*** Begin section ***

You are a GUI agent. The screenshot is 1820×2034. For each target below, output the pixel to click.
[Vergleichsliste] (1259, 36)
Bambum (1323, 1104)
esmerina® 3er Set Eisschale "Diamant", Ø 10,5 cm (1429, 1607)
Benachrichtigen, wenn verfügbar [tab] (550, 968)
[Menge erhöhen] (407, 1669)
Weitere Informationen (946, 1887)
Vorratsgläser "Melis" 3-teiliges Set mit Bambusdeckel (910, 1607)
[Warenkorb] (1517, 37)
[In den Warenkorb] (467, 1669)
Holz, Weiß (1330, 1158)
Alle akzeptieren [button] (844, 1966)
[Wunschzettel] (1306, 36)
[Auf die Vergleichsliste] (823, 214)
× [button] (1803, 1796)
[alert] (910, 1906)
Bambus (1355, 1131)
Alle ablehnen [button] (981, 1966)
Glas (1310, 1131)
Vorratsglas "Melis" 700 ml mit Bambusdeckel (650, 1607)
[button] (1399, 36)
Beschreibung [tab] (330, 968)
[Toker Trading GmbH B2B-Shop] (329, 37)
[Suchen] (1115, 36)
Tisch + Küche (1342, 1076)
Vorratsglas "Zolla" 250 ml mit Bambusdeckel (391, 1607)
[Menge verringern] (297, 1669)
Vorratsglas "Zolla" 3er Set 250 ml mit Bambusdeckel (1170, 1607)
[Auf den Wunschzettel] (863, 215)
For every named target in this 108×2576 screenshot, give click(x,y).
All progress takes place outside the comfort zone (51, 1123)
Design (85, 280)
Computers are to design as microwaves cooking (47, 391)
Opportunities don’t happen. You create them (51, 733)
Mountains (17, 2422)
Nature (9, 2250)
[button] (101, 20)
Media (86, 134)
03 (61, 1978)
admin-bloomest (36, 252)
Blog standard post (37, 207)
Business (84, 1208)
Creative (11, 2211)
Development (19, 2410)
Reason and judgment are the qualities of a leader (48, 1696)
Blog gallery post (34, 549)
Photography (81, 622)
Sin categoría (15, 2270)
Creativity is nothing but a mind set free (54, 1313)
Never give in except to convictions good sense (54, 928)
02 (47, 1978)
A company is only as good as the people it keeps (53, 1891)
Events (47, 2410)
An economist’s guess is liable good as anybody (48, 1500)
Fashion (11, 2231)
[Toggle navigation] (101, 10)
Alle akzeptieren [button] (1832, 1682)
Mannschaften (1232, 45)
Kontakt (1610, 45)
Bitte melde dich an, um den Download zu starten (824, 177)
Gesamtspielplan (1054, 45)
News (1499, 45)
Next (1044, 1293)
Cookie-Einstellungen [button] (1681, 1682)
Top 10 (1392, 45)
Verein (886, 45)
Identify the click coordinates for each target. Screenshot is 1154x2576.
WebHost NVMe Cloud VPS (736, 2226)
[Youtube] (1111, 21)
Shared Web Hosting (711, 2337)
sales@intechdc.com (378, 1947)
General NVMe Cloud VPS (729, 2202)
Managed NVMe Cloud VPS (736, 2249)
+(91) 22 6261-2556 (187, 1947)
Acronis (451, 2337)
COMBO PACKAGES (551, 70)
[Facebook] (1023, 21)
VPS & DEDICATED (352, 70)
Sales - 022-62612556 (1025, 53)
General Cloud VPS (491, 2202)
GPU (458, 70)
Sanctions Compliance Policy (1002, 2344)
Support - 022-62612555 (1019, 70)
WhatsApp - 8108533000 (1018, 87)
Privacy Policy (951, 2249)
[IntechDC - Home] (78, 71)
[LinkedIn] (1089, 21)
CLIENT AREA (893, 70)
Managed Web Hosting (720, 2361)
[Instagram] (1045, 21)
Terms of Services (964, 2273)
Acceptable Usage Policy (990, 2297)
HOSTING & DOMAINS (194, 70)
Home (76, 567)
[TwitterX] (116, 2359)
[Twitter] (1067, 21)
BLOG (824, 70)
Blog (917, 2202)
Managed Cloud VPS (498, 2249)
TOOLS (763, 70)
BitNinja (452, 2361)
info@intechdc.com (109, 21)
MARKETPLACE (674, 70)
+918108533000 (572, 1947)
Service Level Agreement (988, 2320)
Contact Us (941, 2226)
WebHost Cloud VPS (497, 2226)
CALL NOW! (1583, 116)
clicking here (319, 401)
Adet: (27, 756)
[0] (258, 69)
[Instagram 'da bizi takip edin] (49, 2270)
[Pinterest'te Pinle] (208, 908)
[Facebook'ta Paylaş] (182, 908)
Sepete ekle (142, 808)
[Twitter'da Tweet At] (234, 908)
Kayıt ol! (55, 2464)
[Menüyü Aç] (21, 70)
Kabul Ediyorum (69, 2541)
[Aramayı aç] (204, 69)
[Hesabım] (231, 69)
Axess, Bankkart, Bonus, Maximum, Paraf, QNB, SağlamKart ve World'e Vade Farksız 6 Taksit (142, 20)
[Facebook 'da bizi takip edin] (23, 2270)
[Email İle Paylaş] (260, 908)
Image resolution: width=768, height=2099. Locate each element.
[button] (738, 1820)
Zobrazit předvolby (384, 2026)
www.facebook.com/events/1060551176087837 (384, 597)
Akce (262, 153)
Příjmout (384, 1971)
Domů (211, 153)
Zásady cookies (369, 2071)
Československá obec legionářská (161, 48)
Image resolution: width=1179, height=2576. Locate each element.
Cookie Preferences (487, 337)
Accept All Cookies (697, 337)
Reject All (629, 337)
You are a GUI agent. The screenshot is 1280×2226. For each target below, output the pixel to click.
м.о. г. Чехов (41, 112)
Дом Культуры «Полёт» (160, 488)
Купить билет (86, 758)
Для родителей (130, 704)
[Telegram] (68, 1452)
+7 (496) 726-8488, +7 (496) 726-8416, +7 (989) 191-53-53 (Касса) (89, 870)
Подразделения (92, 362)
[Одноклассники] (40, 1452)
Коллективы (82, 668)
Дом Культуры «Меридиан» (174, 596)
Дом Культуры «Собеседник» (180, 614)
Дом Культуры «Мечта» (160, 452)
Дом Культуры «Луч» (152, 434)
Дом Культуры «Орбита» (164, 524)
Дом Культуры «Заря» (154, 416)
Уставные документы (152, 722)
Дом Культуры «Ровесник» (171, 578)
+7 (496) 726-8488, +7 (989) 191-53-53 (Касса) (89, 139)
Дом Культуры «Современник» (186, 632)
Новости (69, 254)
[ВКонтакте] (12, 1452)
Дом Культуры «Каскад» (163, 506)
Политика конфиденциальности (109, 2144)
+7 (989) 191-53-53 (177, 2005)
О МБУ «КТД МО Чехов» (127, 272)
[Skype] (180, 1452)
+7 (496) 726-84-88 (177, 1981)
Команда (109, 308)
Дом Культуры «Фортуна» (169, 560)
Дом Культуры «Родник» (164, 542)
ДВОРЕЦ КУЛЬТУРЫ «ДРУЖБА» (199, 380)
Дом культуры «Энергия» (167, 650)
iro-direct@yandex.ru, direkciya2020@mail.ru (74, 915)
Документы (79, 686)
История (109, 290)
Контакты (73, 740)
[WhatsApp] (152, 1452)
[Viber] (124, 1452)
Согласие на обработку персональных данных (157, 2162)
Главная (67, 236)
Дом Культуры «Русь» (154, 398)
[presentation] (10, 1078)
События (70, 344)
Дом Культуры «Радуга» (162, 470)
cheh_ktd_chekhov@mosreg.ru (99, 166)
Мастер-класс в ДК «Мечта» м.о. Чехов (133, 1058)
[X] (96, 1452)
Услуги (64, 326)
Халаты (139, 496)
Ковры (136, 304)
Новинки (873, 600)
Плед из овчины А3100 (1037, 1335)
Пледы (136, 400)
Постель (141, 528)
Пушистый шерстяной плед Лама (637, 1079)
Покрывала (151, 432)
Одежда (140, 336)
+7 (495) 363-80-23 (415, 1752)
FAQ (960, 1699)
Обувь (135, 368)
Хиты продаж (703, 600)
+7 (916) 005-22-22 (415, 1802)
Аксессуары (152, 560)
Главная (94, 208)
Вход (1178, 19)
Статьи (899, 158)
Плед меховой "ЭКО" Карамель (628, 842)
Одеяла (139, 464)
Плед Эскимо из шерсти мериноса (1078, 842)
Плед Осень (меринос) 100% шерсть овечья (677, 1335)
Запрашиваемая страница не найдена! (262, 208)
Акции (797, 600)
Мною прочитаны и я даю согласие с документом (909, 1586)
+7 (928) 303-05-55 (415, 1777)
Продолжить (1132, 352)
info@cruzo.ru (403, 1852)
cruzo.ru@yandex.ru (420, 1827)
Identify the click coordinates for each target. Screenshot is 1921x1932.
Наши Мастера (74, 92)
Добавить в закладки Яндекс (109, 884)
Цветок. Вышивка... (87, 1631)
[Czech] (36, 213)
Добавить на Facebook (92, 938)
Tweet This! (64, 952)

*** End section ***

DESCRIPTION OF THE TASK:
Reproduce each line above that contains "Policy".

SOLVED EXERCISE:
Sanctions Compliance Policy (1002, 2344)
Privacy Policy (951, 2249)
Acceptable Usage Policy (990, 2297)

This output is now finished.